Breivik hatte am 22. Juli 2011 zunächst eine Bombe vor dem Regierungshochhaus detonieren lassen, Acht Menschen starben. Danach beging er als Polizist verkleidet das Massaker beim Ferienlager der sozialdemokratischen Jugendorganisation AUF auf Utøya.

Bei einem Gedenkgottesdienst im Osloer Dom sagte der AUF-Vorsitzende Eskil Pedersen: »Heute wollen wir gedenken und vermissen. Morgen beginnt ein neuer Tag. Wir müssen weiterkommen. Nicht ohne Trauer und Schmerz.« Pedersen konnte vor dem Massaker auf Utøya auf das Festland fliehen. Zum Auftakt der nur für einen kleinen Kreis zugänglichen, aber im Fernsehen direkt übertragenen Gedenkfeier auf Utøya sang die 22- jährige Renate Tårnes, die das Massaker überlebt hatte. Sie musste mit ansehen, wie Breivik ihren Lebensgefährten tötete.

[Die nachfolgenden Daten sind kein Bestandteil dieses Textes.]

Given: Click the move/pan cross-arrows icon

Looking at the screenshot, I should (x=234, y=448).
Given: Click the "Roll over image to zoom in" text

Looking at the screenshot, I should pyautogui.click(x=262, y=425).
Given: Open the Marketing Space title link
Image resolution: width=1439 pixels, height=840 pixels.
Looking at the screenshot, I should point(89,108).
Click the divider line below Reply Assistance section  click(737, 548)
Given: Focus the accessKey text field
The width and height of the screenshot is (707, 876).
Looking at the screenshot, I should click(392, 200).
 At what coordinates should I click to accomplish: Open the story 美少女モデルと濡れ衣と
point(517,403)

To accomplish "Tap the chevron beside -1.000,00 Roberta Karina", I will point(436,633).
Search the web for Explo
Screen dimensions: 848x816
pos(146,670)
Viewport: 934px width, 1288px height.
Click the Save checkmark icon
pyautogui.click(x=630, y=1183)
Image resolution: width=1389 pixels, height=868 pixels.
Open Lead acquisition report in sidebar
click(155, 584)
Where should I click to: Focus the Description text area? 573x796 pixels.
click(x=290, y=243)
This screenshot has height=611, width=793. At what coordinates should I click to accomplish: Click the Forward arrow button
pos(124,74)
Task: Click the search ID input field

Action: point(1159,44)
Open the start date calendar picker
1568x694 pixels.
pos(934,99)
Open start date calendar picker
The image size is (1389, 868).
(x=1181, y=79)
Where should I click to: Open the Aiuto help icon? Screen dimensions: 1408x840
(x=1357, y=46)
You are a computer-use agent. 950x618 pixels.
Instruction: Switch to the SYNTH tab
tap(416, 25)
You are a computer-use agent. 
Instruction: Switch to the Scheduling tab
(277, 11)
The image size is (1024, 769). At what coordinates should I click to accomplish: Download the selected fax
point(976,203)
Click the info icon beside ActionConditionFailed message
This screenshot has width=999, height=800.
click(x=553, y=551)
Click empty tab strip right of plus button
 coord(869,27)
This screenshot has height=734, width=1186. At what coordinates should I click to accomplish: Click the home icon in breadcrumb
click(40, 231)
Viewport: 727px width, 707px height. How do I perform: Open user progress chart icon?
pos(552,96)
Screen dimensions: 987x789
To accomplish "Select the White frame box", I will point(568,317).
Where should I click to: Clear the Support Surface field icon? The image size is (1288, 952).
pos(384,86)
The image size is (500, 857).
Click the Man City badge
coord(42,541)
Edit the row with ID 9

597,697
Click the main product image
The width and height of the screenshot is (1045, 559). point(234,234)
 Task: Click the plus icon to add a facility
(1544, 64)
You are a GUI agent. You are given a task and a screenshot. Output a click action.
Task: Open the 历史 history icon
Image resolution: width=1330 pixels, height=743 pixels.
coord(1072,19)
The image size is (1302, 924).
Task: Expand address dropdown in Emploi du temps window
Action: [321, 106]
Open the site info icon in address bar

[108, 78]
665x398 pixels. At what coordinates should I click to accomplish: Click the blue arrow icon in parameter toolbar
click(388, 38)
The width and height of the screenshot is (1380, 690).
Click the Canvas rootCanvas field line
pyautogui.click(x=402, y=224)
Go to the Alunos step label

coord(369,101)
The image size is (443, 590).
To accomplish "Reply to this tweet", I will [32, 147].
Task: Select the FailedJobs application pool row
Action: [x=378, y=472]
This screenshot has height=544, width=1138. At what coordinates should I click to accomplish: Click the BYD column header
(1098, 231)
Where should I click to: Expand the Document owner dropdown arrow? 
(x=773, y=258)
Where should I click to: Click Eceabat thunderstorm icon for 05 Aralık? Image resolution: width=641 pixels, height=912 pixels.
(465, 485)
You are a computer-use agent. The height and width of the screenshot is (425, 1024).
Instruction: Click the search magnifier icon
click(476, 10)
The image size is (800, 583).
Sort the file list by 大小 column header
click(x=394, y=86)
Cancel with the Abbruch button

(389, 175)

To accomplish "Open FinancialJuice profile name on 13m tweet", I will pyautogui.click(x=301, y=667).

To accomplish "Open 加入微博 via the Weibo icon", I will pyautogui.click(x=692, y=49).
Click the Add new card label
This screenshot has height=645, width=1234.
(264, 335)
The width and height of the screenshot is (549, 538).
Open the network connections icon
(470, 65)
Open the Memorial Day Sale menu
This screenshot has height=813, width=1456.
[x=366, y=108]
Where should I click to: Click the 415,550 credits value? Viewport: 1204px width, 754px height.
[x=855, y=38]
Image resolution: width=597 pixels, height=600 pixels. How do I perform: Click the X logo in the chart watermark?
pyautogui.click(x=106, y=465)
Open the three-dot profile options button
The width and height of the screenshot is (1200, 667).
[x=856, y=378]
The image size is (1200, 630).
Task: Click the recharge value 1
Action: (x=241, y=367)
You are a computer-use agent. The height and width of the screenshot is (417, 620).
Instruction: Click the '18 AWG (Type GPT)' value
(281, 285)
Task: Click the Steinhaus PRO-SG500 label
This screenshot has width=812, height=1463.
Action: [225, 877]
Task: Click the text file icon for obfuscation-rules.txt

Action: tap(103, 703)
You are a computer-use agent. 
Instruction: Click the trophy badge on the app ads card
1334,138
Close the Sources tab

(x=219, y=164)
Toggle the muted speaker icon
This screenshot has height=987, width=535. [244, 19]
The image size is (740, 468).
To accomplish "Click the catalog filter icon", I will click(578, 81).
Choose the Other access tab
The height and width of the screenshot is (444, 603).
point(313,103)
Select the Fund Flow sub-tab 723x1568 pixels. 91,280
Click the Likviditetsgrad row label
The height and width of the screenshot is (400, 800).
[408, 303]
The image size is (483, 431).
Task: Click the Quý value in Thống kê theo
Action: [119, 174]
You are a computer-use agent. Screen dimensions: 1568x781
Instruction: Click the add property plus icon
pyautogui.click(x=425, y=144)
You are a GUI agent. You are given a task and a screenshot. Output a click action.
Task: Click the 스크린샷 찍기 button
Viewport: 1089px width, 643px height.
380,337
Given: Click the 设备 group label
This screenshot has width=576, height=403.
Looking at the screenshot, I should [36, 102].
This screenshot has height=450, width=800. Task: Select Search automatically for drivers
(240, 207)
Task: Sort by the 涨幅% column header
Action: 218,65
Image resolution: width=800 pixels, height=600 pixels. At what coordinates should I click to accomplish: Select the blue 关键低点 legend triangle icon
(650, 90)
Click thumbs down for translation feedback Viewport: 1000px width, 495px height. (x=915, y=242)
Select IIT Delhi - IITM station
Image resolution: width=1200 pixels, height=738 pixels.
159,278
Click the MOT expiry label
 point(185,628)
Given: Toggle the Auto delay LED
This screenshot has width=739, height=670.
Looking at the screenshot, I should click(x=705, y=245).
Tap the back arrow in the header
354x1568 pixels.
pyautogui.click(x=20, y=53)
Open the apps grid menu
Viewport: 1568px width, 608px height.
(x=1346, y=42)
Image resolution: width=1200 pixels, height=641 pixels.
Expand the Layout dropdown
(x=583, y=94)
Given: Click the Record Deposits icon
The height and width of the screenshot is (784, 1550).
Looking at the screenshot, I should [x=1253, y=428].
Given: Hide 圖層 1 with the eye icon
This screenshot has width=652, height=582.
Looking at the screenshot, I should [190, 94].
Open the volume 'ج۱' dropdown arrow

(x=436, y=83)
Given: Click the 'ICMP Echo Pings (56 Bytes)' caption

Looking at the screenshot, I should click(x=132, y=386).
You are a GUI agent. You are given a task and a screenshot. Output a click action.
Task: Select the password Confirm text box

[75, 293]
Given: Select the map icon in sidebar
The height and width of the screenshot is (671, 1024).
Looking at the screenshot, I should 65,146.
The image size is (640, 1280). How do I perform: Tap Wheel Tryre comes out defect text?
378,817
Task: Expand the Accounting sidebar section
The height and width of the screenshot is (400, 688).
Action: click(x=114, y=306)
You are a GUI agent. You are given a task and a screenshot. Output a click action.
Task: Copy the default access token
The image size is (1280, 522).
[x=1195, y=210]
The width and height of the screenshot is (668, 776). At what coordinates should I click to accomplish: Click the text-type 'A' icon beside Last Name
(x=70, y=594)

Zum Jahrestag durften erstmals Fußgänger wieder das seit dem Terroranschlag gesperrte Regierungsviertel in Oslos Innenstadt betreten. Erst im Sommer soll entschieden werden, ob das Hochhaus komplett abgerissen oder renoviert wird. Bei einem Abriss müsse man mit einer Zeit von bis zu zehn Jahren rechnen, ehe der Neubau fertig sei, teilte die Regierung diese Woche mit

Als Gastrednerin auf Utøya sagte die sozialdemokratische Ministerpräsidentin aus dem Nachbarland Dänemark, Helle Thorning-Schmidt: »Die ganze Welt schaut auch heute wieder auf Norwegen und bewundert euch. Ihr habt mit eurer Reaktion auf den Terror Sinn gestiftet und eine Richtung gewiesen.«

Am 24. August verkündet das Osloer Gericht sein Urteil gegen den in der Haftanstalt Ila einsitzenden Breivik. Der Attentäter begründet sein Verbrechen als »Teil des Kampfes« gegen Zuwanderung aus islamischen Ländern und die sozialdemokratischen Befürworter eine multikulturellen Gesellschaft.